Helioボード同梱のLED制御Webアプリを動かす
はじめに
前回は、HelioボードでLinuxをブートできるようにしました。 今回は、Helio SDイメージに同梱されている、LED制御Webアプリを動作させます。LED制御デモを動作させるのにGolden Hardware Reference Design (GHRD)が必要になるのですが、その理由を明らかにします。 Qsysを用いてGHRDでARMプロセッサとオンボードのLEDがどのようにインターコネクトされているのかも確認します。

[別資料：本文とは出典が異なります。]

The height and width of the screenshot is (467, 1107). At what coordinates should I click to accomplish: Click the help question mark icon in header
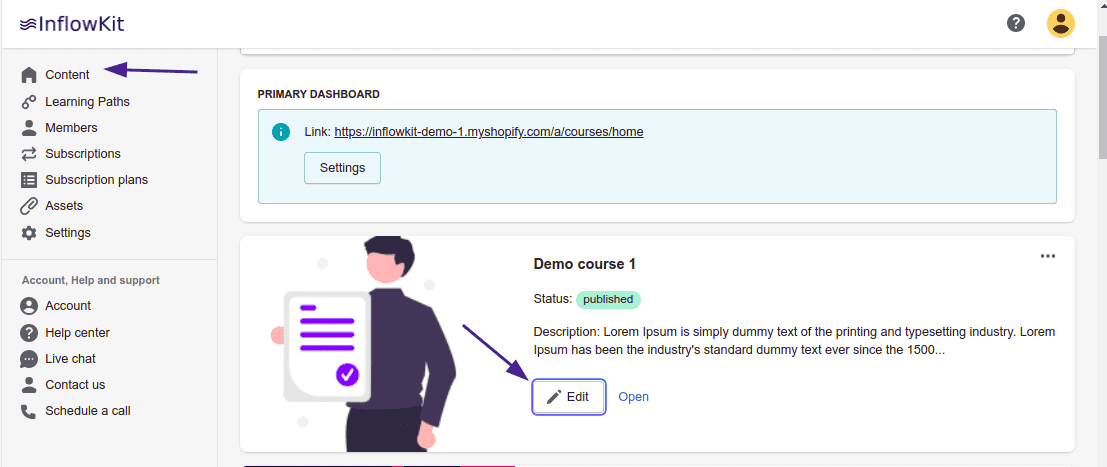1016,23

Golden Hardware Reference Design (GHRD)の入手
Helio Resources for Rev.1.4にあるhelio_ghrd_5csxc5_v14.0.zipをダウンロードし、展開します。
FPGAへのGHRDの書き込み
GHRDのoutput_filesディレクトリにはhelio_ghrd_top.sofがすでにあります。 ですので、ビルド工程をスキップしてFPGAにhelio_ghrd_top.sofを書き込みできます。 今回は同梱のSOFファイルを用いてFPGAに書き込んでみます。(時間短縮の意味でも楽です)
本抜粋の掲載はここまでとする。